▸ **Excerpt**:
------------------------------
It has been such an eventful fours months that it seems crazy that it’s all over! It has been a week of last celebrations, reminiscing and goodbyes. As some people head home and others move on to their next
adventures, it’s hard to accept that you’re not going to be spending every day with the same bunch of people that you have come to know and love.
Luckily, it's not a final goodbye! People may live on opposite sides of the planet but its definitely not the last time you get to see each other. The experiences you share don't disappear and the bonds you make last a lifetime. That’s the thing about studying abroad - yes you study and yes you are abroad. But it is the people that you share it all with that really make the difference.
Looking back on the semester, it has been packed with protests, parties, food, travel, learning, sport and friends! I got the opportunity to cross so many things off my bucket list! From witnessing the inauguration to participating in the Women's March and Muslim Ban Protest. Spring Break in Miami to road tripping down South! Watching the Wizards, Tar Heels and Colonials win! Being in central park during a blizzard with no one else around. Pedal boating on the Potomac surrounded by the cherry blossoms. The countless nights spent down at the Lincoln Memorial. And not to forget the more mundane nights (which are also some of the best) of cooking all together in Shenkman Hall.
Studying abroad is a once in a lifetime opportunity to learn new things (both in and especially out of the classroom), try new things, learn what you like and don't like, travel, meet people from all over the world! It is six months that you get to attempt anything and everything - fail at some and succeed at others.
It truly has been a great time at GWU, in DC and in the US. Foggy Bottom very quickly became our home that it feels genuinely weird to be leaving. To all those that made the past semester possible - a massive thank-you! And to all those who are about to arrive - enjoy!!!!
Goodbye America - it's been fun!
This weekend we rented a car, hit the open road and headed down south for the great American road trip. We stocked up on snacks, blasted some Johnny Cash and began the eight-hour drive to Bristol, Tennessee. We decided on our way to stop at every random roadside attraction - from the tacky to the spectacular. First stop was the Luray Caverns, followed by lunch at the Pink Cadillac Diner, we checked out the coffee pot house and got lost looking for foamhenge.
A small town of 30,000 Bristol isn’t your typical tourist destination. Known as the birthplace of country music we were in town visiting some friends of a friend. The South fulfilled every expectation and stereotype I had hoped for. Southern hospitality, fried chicken, more churches than I could keep track of - it was a world away from DC! On Sunday we did the one thing you have to do whilst in the South - go to a shooting range. Politics aside it was something on my bucket list whilst I’m in the US. For $50 we shot everything from a 22, revolver and a rifle.
------------------------------
▸ **Extracted data**:
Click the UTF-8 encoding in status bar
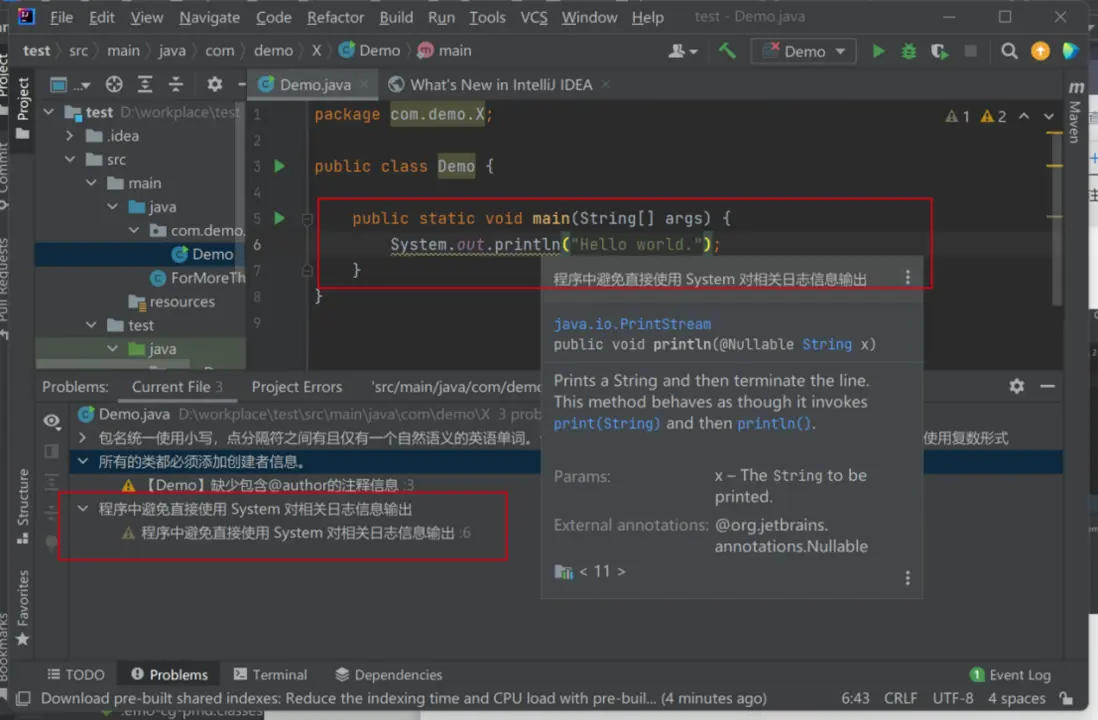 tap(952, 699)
------------------------------
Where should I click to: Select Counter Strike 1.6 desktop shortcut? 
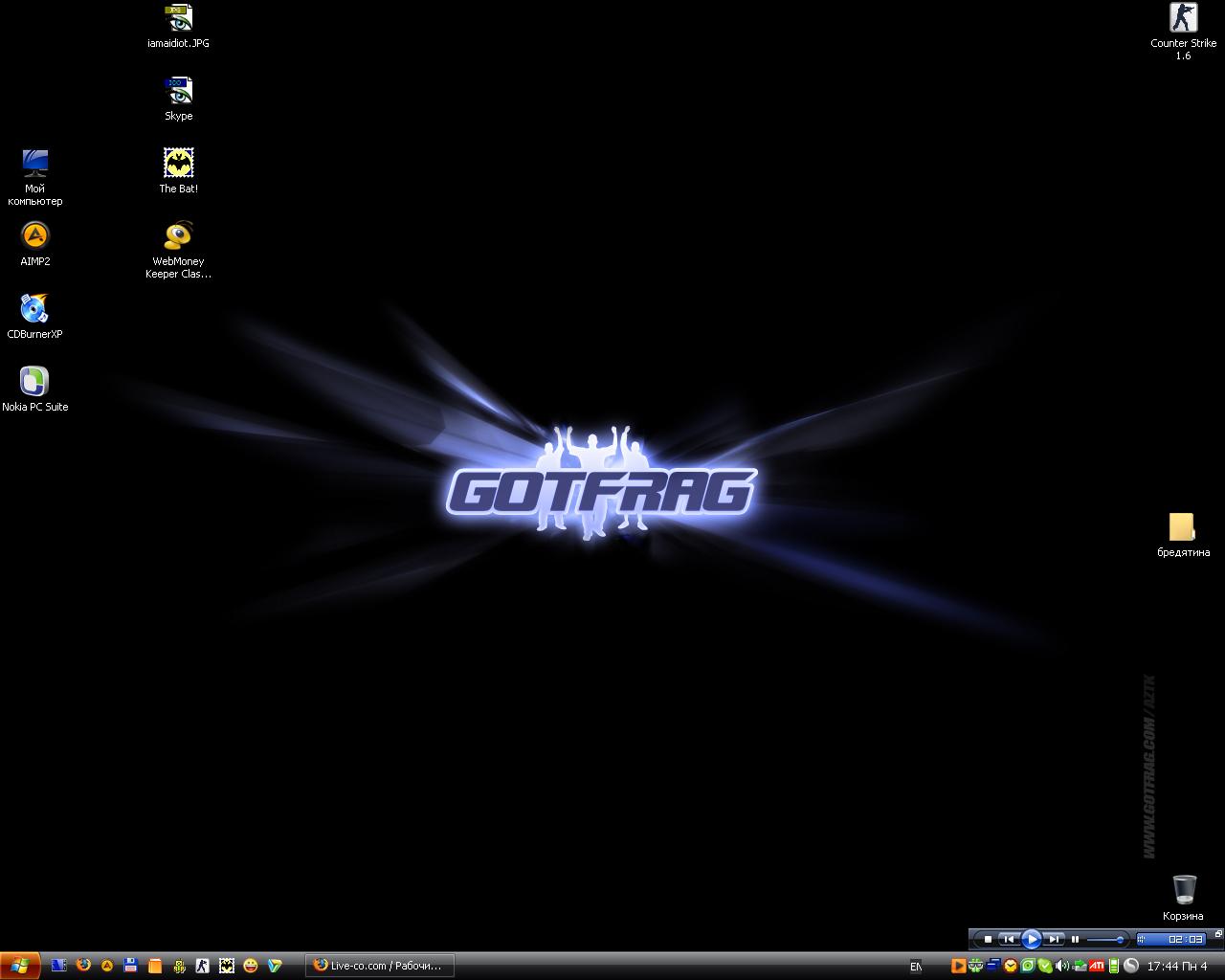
------------------------------
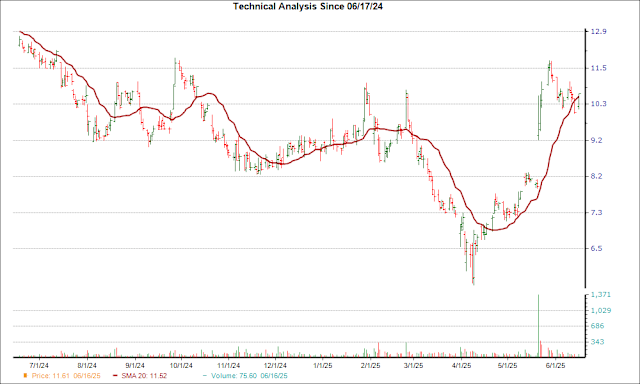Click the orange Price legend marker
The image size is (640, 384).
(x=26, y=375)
------------------------------
▸ **Required tasks**:
1. Reproduce the passage of the study-abroad post starting with "It truly has" and going on through "it's been fun!".
2. Write the next part of the study-abroad post, picking up after its final sentence.
The rows are not required for this work.

▸ **Responses for each task**:
1.
It truly has been a great time at GWU, in DC and in the US. Foggy Bottom very quickly became our home that it feels genuinely weird to be leaving. To all those that made the past semester possible - a massive thank-you! And to all those who are about to arrive - enjoy!!!!
Goodbye America - it's been fun!

2.
We left Tennessee and headed to Asheville, North Carolina. We only had a night in the city and as Sunday isn’t the liveliest of times in the South we decided the best way to make the most of our time was to eat our way through the city. We had the best Spanish tapas at Cúrate and Jamaican food at Nine Mile. Everyone we had encountered in our travels had been exceptionally friendly (even by American standards) and North Carolina was no different. All the staff and strangers we met told us the best places to go and wanted to know what brought us to America.
Monday afternoon it was time to say ‘goodbye’ to the South and begin the 450-mile journey back to DC. Monday night also happened to be the final of NCAA March Madness where the Gonzaga Bulldogs faced off against the North Carolina Tar Heels. As we made our way up the I-40 we passed the exit for Chapel Hill and made the split decision that this was something we didn’t want to miss. Twenty minutes until game time, we pulled in and scoured the town for somewhere to park and watch the game. The whole town was out and people were spilling out of every bar and restaurant in town. We managed to find a spot in Imbibe and took a seat amongst hundreds of other Tar Heels fans.
It was a close game from start to finish and the emotion of the crowd alternated between elation and disappointment. Within the final 30 seconds, the Tar Heels gained a 5 point lead and secured their 6th NCAA championship. The whole crowd erupted into celebration and exploded into the streets. Tens of thousands of people began pouring into the main street in Chapel Hill. People climbed up into trees, traffic lights and lamp posts. Fireworks and flares lit up the sky as frat boys carried a couch into the center of the crowd and proceed to light it on fire. It was like something out of a revolution that just by coincidence we were fortunate enough to experience.
After joining in in the celebrations it was time to head back to DC. We were only halfway to DC and still had 270 miles to go. We pushed through and finally arrived back home at 6 am. If you get the chance I highly recommend visiting the South. It was so different from DC but it helped me understand just how diverse America (and its politics) is.